I think it is. Here's what I've tried: let $\lambda > 0$ and let $1 > \varepsilon > 0$, to be chosen later. Get $\eta, x_0 > 0$ so that $f(\lambda x) - f(x) > \eta x$ for all $x \ge x_0$. Let $x_1$ be such that $$1 - \varepsilon < \frac{g(x)}{f(x)} < 1 + \varepsilon$$ for all $x \ge x_1$. Then for $x \ge \max\{x_0, x_1\}$ we have $$g(\lambda x) - g(x) > f(\lambda x)(1-\varepsilon) - f(x)(1+\varepsilon) = [f(\lambda x) - f(x)] - \varepsilon f(\lambda x) - \varepsilon f(x).$$ The bracketed term is bounded below by $\eta x$, and, on multiplying (1) through by $\varepsilon$ we can bound the last term below by $\varepsilon\eta x - \varepsilon f(\lambda x)$. Putting it all together, we get $$g(\lambda x) - g(x) > \eta(1-\varepsilon) x - 2\varepsilon f(\lambda x).\tag{2}$$ But this bound is too low. I understand I can get away with just a small multiple of $\eta$ as the coefficient on $x$; the trouble is, I don't know if $f(\lambda x)$ is dominated by some $\alpha x$ for $\alpha < 1$. So maybe there is a different approach?

Answer 1

Your proof doesn't work because: counterexample.

Let $(a_n)_{n=0}^\infty$ be a non-decreasing sequence of non-negative reals. Let $f,g\colon[1,\infty)\to\Bbb R$ be given by $$\begin{align}f(x)&=x+a_{\lfloor\ln x\rfloor}\\ g(x)&=f(e^{\lfloor\ln x\rfloor})\end{align} $$ Then $f$ has the desired property because $$ f(\lambda x)-f(x)\ge (\lambda-1)x.$$ On the other hand, if $1<\lambda<e$ then there are arbitrarily large $x$ with $g(\lambda x)=g(x)$. Hence $g$ does not have the property.
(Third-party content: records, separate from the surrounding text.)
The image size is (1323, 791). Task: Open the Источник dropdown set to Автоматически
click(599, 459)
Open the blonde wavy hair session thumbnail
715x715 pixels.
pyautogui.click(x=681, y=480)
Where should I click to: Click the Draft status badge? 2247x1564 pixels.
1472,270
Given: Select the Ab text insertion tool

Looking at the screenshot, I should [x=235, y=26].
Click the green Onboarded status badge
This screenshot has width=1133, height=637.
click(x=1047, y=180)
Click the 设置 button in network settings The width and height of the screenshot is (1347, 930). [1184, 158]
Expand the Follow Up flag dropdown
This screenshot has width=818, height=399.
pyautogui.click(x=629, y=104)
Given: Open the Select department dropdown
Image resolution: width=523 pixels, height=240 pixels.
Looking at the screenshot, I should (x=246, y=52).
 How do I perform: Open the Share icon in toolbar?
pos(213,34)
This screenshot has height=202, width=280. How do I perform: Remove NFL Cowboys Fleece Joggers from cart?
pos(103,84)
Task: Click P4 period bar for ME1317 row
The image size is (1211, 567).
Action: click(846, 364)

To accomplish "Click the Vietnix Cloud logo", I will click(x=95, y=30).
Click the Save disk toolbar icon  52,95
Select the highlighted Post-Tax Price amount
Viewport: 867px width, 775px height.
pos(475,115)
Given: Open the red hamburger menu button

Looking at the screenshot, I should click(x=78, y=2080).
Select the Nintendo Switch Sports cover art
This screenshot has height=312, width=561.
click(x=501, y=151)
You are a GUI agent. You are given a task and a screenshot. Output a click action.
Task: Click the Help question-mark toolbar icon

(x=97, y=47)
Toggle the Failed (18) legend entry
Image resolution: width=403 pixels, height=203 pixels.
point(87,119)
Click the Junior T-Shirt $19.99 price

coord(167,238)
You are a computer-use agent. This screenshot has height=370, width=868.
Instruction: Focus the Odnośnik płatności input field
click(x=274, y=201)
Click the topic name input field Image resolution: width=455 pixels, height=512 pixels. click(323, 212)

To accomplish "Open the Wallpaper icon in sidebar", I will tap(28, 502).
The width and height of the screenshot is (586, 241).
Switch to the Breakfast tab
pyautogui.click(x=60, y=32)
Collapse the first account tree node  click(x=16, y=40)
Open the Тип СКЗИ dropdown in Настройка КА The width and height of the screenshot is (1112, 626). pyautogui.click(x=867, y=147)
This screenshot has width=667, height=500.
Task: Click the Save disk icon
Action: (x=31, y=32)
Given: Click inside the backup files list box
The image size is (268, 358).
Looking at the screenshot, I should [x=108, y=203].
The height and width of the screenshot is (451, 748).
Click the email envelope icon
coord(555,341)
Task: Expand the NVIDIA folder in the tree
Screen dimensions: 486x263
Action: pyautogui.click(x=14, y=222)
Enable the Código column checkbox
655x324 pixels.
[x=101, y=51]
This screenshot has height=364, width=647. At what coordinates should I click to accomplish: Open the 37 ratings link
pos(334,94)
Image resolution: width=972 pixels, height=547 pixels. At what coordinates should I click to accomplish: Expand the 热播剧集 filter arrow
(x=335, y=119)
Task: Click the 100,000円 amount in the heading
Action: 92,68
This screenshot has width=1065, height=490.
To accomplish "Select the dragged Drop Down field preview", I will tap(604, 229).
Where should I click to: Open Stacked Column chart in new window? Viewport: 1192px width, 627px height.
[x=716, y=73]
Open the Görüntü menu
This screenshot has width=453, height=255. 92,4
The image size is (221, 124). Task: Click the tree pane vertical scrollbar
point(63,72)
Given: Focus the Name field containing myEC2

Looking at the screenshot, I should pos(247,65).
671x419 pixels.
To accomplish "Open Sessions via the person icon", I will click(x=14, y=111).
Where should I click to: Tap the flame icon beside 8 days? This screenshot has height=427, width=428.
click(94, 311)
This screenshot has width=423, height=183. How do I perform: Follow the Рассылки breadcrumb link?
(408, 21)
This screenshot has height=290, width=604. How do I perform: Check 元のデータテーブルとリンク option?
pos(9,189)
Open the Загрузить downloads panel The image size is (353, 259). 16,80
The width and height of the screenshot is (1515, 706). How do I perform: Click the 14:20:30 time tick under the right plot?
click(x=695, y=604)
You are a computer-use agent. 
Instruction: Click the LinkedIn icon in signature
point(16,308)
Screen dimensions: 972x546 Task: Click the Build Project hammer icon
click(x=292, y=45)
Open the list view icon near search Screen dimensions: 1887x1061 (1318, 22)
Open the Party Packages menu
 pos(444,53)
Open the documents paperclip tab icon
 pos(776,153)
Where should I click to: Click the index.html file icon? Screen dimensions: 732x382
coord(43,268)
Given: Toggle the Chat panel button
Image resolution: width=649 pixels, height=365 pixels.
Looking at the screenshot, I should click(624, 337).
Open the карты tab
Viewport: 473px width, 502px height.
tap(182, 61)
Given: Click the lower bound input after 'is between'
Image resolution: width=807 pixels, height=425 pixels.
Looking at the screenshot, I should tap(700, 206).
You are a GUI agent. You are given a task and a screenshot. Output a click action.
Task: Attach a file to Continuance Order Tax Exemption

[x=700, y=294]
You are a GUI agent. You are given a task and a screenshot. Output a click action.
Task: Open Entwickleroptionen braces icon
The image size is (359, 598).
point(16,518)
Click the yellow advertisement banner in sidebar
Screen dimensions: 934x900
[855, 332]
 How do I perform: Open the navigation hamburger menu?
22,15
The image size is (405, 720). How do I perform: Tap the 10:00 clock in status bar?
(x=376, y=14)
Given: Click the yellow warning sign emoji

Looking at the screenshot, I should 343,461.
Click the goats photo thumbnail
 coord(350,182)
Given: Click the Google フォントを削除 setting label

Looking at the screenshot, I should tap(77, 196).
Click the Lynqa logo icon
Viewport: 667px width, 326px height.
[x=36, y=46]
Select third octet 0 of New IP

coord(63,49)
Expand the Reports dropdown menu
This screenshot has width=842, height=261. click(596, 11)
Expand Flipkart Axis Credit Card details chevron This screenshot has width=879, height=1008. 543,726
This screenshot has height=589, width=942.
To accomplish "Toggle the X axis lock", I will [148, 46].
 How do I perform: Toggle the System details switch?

Remains to adjust $a_n$ to achieve $f\sim g$. Note that for $e^n\le x<e^{n+1}$ we have $$g(x)=a_n+e^n\le f(x)<a_n+e^{n+1}=g(x)+(e-1)e^n$$ Hence it suffices to ensure that $\frac{(e-1)e^n}{a_n+e^n}\to 0$, so for example $a_n=e^{2n}$ will work.

Answer 2

As Hagen von Eitzen's counterexample shows, the claim is false. However, it can be salvaged if we assume the stronger asymptotic relation: $$g(x) = f(x) + o(x).\tag{*}$$ Assuming $\lim_{x \to \infty}f(x) \ne 0$ then (*) implies $g \sim f$, since $$\lim_{x\to\infty}\frac{g(x)}{f(x)} = \frac{\lim_{x\to\infty}g(x)-f(x)}{\lim_{x\to\infty}f(x)} + 1 = 0 + 1 = 1.$$ Hagen's counterexample does not satisfy (*), since $$\frac{g(x) - f(x)}{x} = \frac{e^{\lfloor\log x\rfloor} - x}{x} = e^{-\{\log x\}} - 1\tag{^}$$ where $\{\xi\} \in [0, 1)$ denotes the fractional part of the real number $\xi$. The limit of (^) does not exist as $x \to \infty$, because $e^{-\{\log x\}}$ oscillates too much.

To prove that (*) implies (1), write $g(x) = f(x) + r(x)$ where $\lim_{x\to\infty} \frac{r(x)}{x} = 0$. Let $\lambda > 0$ and get $\eta$ and $x_0$ such that $f(\lambda x) - f(x) > \eta x$ for all $x > x_0$. Then $$g(\lambda x) - g(x) = [f(\lambda x) - f(x)] + [r(\lambda x) - r(x)] > \eta x + x\left[\lambda \frac{r(\lambda x)}{\lambda x} - \frac{r(x)}{x}\right].\tag{3}$$ Now for $\varepsilon > 0$ to be chosen later, let $x_1$ be such that $|r(x)/x| < \varepsilon$ for all $x > x_1$. Since $\lambda > 1$, we have $\lambda x > x > x_1$, so $|r(\lambda x)/\lambda x| < \varepsilon$ also. Thus we can bound below the bracketed term in (3): $$\left[\lambda \frac{r(\lambda x)}{\lambda x} - \frac{r(x)}{x}\right] > -\lambda\varepsilon - \varepsilon = -\varepsilon(\lambda + 1).$$ Hence, for $x > \max\{x_0, x_1\}$, $$g(\lambda x) - g(x) > (\eta - \varepsilon(\lambda + 1))x.$$ We want the coefficient on $x$ to be positive, so we complete the proof by taking $\varepsilon < \eta/(\lambda + 1)$.